La mémoire institutionnelle de Sports Québec

En 1987 et 1988, la tâche de Michelle Gendron s’est considérablement élargie. La fusion de la Société des sports (le regroupement des fédérations) à celle des Jeux du Québec a mené à la création de Sports Québec.

« Tous les dossiers politiques sont arrivés, explique-t-elle. Ça m’a apporté les nouveaux défis que je recherchais. C’était extrêmement stimulant. »

Rédaction de rapports pour le gouvernement, consultation des partenaires, conseils stratégiques, représentation auprès des ministres, huis clos du budget : Michelle Gendron est en quelque sorte devenue la mémoire institutionnelle de Sports Québec. L’Université du Québec à Trois-Rivières l’a même sollicitée pour donner une conférence l’an dernier.

« Un chemin incroyable s’est parcouru en à peu près 50 ans, note-t-elle. On est passé d’une pratique sportive très concentrée sur les religieux [les foyers Patro, l’Œuvre des terrains de jeux, les colonies de vacances] à un système structuré où les intervenants et les lieux de pratique sont multiples, géré par le civil, par l’école et fédéré. »

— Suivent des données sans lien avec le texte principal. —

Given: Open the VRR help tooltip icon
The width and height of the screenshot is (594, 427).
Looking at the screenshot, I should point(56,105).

Le rôle d’entraîneur est devenu un métier à part entière, même s’il est encore peu reconnu, déplore la nouvelle retraitée. Dévoilée au début du mois après des années d’attente, la nouvelle politique du sport, intitulée « Au Québec, on bouge ! », démarre « sur une bonne piste, mais il y a encore beaucoup de questions sans réponses ».

À la veille de son départ, Michelle Gendron ne verse pas dans la nostalgie. Encore mercredi, elle était à Québec pour l’étude des crédits budgétaires par ministère. « Le ministre a annoncé 64 millions supplémentaires pour la mise en œuvre de la politique du sport. On veut savoir où ça s’en va. »

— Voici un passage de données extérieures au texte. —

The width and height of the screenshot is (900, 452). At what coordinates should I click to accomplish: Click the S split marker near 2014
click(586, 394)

Sports Québec a embauché une firme spécialisée pour évaluer le travail accompli par sa coordonnatrice communications stratégiques. Elle a conclu qu’il faudrait l’équivalent de deux personnes et demie pour reprendre l’ensemble de ses dossiers.

« Le programme, je l’ai vu venir au monde, je l’ai vu grandir », résume Mme Gendron. La madame des Jeux du Québec est prête à le laisser partir.

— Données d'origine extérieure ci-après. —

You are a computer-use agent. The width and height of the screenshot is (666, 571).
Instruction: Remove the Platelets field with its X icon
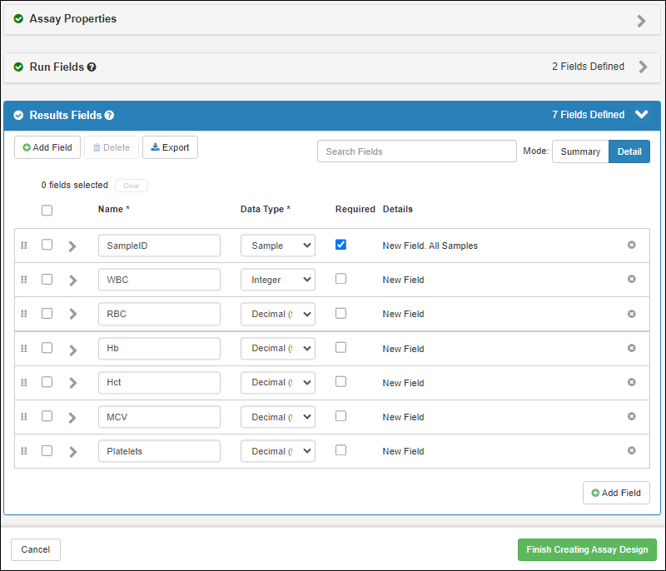pos(631,451)
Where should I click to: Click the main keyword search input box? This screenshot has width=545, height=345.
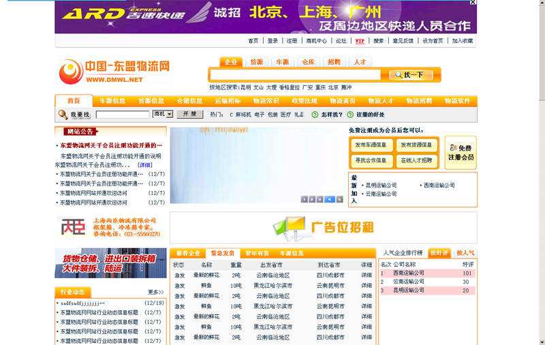click(x=296, y=75)
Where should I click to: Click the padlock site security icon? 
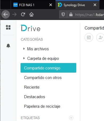point(71,14)
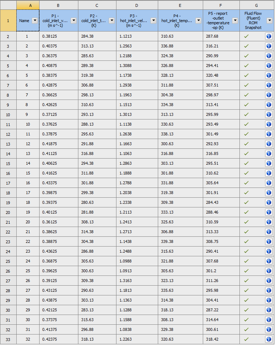Image resolution: width=275 pixels, height=345 pixels.
Task: Open P5 report-outlet-temperature filter dropdown
Action: [235, 21]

Petit historique des Jeux du Québec

L’idée des Jeux du Québec est née dans la foulée de la candidature de Montréal aux Jeux olympiques de 1976 et la présentation des premiers Jeux du Canada, à Québec, en 1967. « À cette époque, il y a vraiment eu une grande prise de conscience en sport, rappelle Michelle Gendron. Les gens se sont dit : il faut qu’on se structure. » En mars 1970, la création de la Corporation des Jeux du Québec a mené aux premiers Jeux régionaux cet été-là. La première finale officielle a eu lieu l’année suivante à Rivière-du-Loup. Pierre Harvey y a participé… en natation.

Plus grand rassemblement multisports au Québec, les Jeux du Québec participent autant à l’initiation des jeunes qu’à la performance de haut niveau et la détection de talent. Gaétan Boucher et Sylvie Bernier y ont vécu leur première grande compétition, tout comme leurs enfants. Alexandre Despatie, Joannie Rochette et Alex Harvey ont suivi leurs traces. Tenus une fois par année depuis 1981, les Jeux d’été (années paires) et les Jeux d’hiver (années impaires) attirent chaque fois quelque 3000 jeunes de toutes les régions du Québec. Depuis les débuts, près de 4 millions de sportifs ont participé à l’une ou l’autre des compétitions des Jeux du Québec.